Texto incorpora sugestões do governador
As emendas encaminhadas pelo governador Romeu Zema na última terça foram incorporadas ao novo substitutivo com o objetivo de aperfeiçoar alguns aspectos relacionados à nova estrutura da administração pública.
Entre essas alterações estão a inclusão da Assessoria de Desenvolvimento Sustentável dos Povos e Comunidades Tradicionais na estrutura da Secretaria de Agricultura; da Assessoria do Audiovisual na estrutura da Secretaria de Cultura; e da Assessoria de Segurança Alimentar e da Subsecretaria de Política dos Direitos das Mulheres na estrutura da Secretaria de Estado de Desenvolvimento Social (Sedese).
Na Secretaria de Justiça, são incluídas novas competências relativas à política sobre drogas e a criação das Subsecretarias de Prevenção Social à Criminalidade e de Políticas sobre Drogas. Também são especificadas as unidades regionais de fiscalização da Secretaria de Meio Ambiente e as unidades regionais de regularização ambiental da Fundação Estadual de Meio Ambiente (Feam).

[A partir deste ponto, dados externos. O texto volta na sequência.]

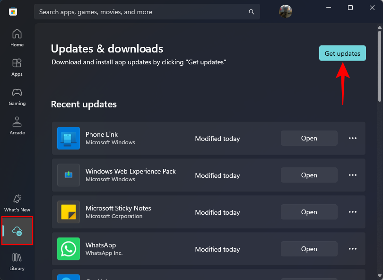Click the Microsoft Store logo top-left
Image resolution: width=383 pixels, height=280 pixels.
(13, 11)

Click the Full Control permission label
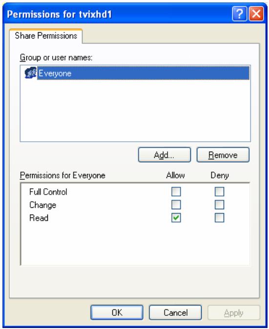(x=48, y=192)
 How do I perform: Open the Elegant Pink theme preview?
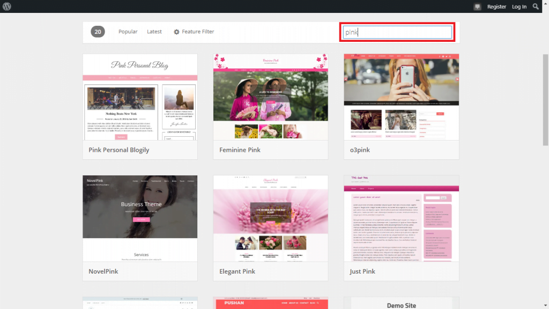point(271,218)
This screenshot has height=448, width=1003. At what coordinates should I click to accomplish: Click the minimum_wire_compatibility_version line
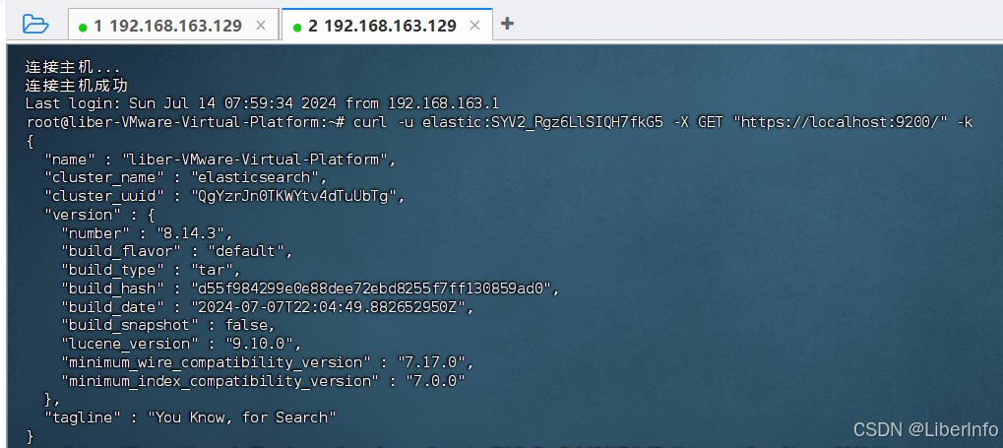268,361
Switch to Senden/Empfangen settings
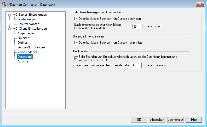Screen dimensions: 207x127 (x=31, y=47)
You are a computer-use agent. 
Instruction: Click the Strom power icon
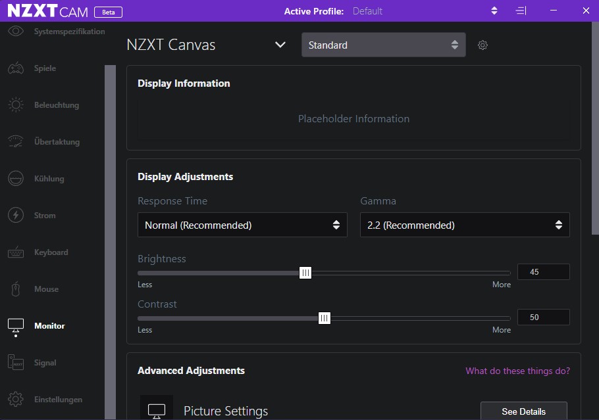pyautogui.click(x=14, y=215)
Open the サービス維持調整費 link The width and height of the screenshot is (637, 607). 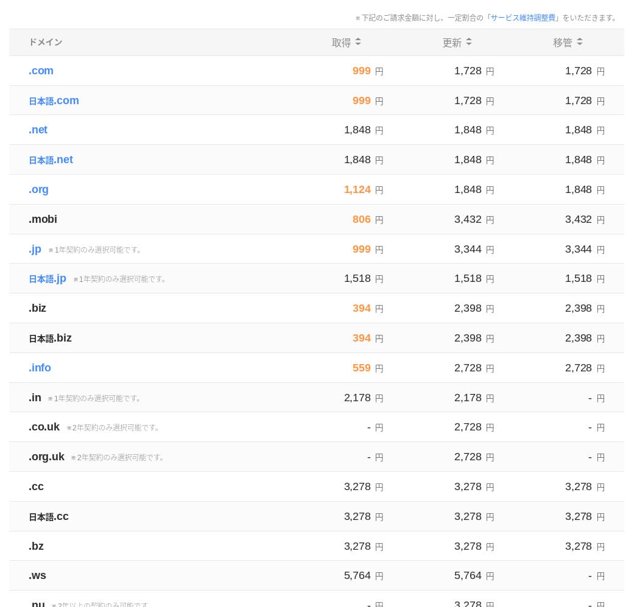click(x=523, y=18)
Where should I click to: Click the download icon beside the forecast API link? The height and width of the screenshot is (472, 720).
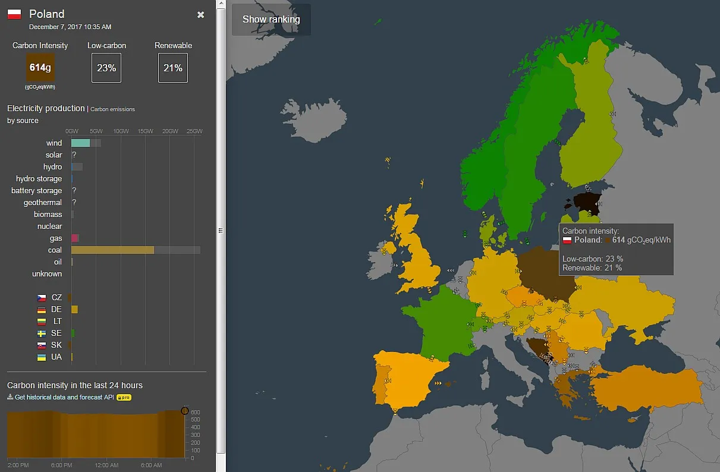coord(10,397)
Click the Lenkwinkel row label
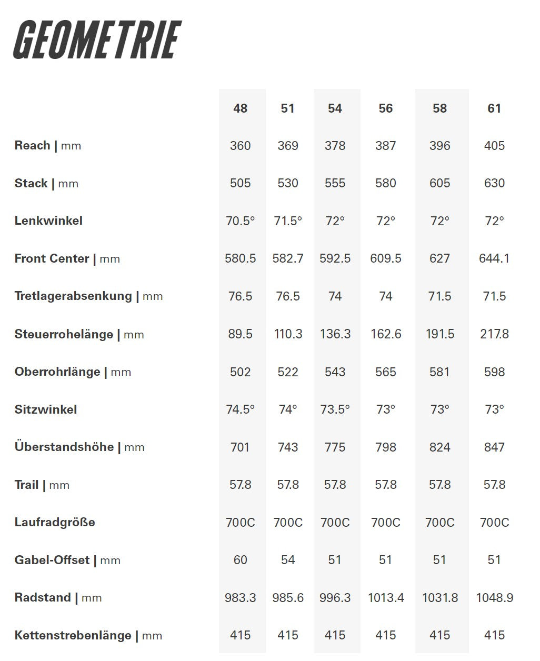 coord(48,221)
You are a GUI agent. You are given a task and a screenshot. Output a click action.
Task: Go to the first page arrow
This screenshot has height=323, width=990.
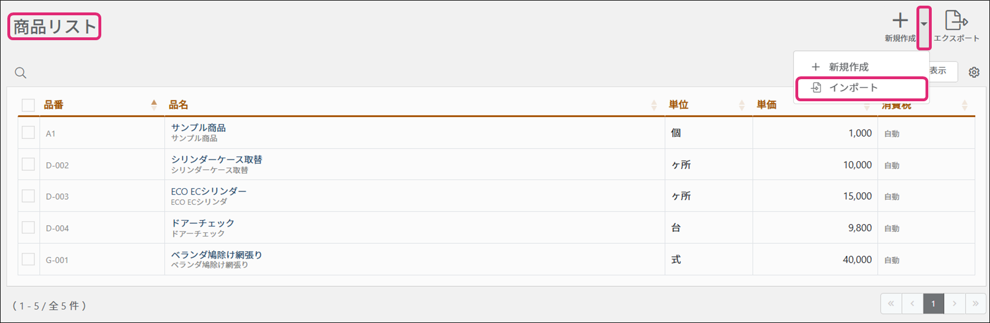(x=891, y=304)
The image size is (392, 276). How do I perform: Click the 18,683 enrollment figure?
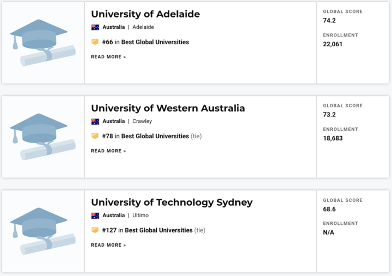click(x=333, y=138)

O texto aprovado também incorpora total ou parcialmente diversas mudanças propostas por deputados. Entre elas, uma que assegura aos servidores estaduais a concessão de férias-prêmio e adicionais por tempo de serviço no período compreendido entre 28 de maio de 2020 e 31 de dezembro de 2021. A aquisição desses direitos havia sido suspensa pela Lei Complementar Federal 173, de 2020.

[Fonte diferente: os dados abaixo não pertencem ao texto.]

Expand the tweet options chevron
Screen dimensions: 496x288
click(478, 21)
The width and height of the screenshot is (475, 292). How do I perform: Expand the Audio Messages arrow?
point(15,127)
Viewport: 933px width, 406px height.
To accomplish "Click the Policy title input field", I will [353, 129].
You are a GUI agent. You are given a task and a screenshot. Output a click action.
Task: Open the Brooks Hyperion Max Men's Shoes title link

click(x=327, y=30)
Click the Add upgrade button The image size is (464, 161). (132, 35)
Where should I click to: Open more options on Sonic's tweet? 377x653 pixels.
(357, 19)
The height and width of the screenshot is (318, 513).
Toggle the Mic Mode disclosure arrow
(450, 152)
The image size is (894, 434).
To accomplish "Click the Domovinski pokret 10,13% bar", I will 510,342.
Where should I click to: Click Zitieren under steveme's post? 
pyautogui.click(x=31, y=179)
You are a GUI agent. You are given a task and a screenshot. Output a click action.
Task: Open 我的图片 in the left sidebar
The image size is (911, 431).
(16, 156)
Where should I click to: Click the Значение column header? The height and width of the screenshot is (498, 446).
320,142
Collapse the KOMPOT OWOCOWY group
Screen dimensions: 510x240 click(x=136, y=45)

Seplag terá Coordenadoria de Trânsito
Com a retirada do Departamento de Trânsito (Detran-MG) da estrutura da Polícia Civil, conforme dispõe a Proposta de Emenda à Constituição (PEC) 71/21, também aprovada nesta quarta (19), o PL 358/23 formaliza a transferência das atribuições do órgão para a Secretaria de Planejamento e Gestão (Seplag).
Será criada na estrutura da Seplag a Coordenadoria Estadual de Gestão de Trânsito (CET), que ficará responsável pelo registro e licenciamento de veículos e pelos serviços relativos ao trânsito e à formação de condutores.
A execução dos serviços e atendimentos prestados à população poderão ser objeto de credenciamentos, contratos ou convênios. Ficam mantidas, contudo, na Polícia Civil as atividades e competências para realizar investigação criminal e exercer a função de polícia judiciária em matéria de trânsito.
Na reunião, houve a votação de três dispositivos em separado por requerimento de líderes. Um deles foi o artigo 148 do substitutivo nº 1, que autoriza o governo a conceder reajuste de 35,44% para os servidores da segurança pública.
Esse dispositivo foi inserido na reforma administrativa por meio do substitutivo nº 1 ao vencido, apresentado pela Comissão de Administração Pública na última terça-feira..
O deputado Sargento Rodrigues (PL) defendeu a iniciativa, assim como os deputados Coronel Sandro e Caporezzo (PL).
“Como vão derrotar isso hoje e aprovar aumento de 298% ao governador?”
O líder do Governo, Gustavo Valadares (PMN), pediu pela votação contrária ao artigo. Ele disse que isso não vai impedir que conversas sobre a correção inflacionária para a categoria prosperem.
Servidores da segurança pública acompanharam a votação das galerias do Plenário e demandaram a aprovação. Em votação apertada, o artigo foi rejeitado.
O inciso IV do artigo 24 do substitutivo nº 1 também foi votado em separado e, por decisão da maioria, mantido. O dispositivo determina como uma das funções da Secretaria de Estado de Desenvolvimento Social (Sedese) a proteção, defesa e reparação dos direitos humanos de públicos específicos, entre eles o de LGBTQIA+.
A deputada Bella Gonçalves (Psol) criticou o pedido de destaque e disse que essa proteção já constava no texto do governador. “O direito dessa população já é reconhecido pela Constituição Federal. Vamos ir contra isso?”.
A deputada Lohhana (PV) corroborou a fala da colega e disse que a retirada do dispositivo iria prejudicar não só o público LGBTQIA+, mas também idosos, crianças e pessoas com deficiência que também constam no mesmo inciso.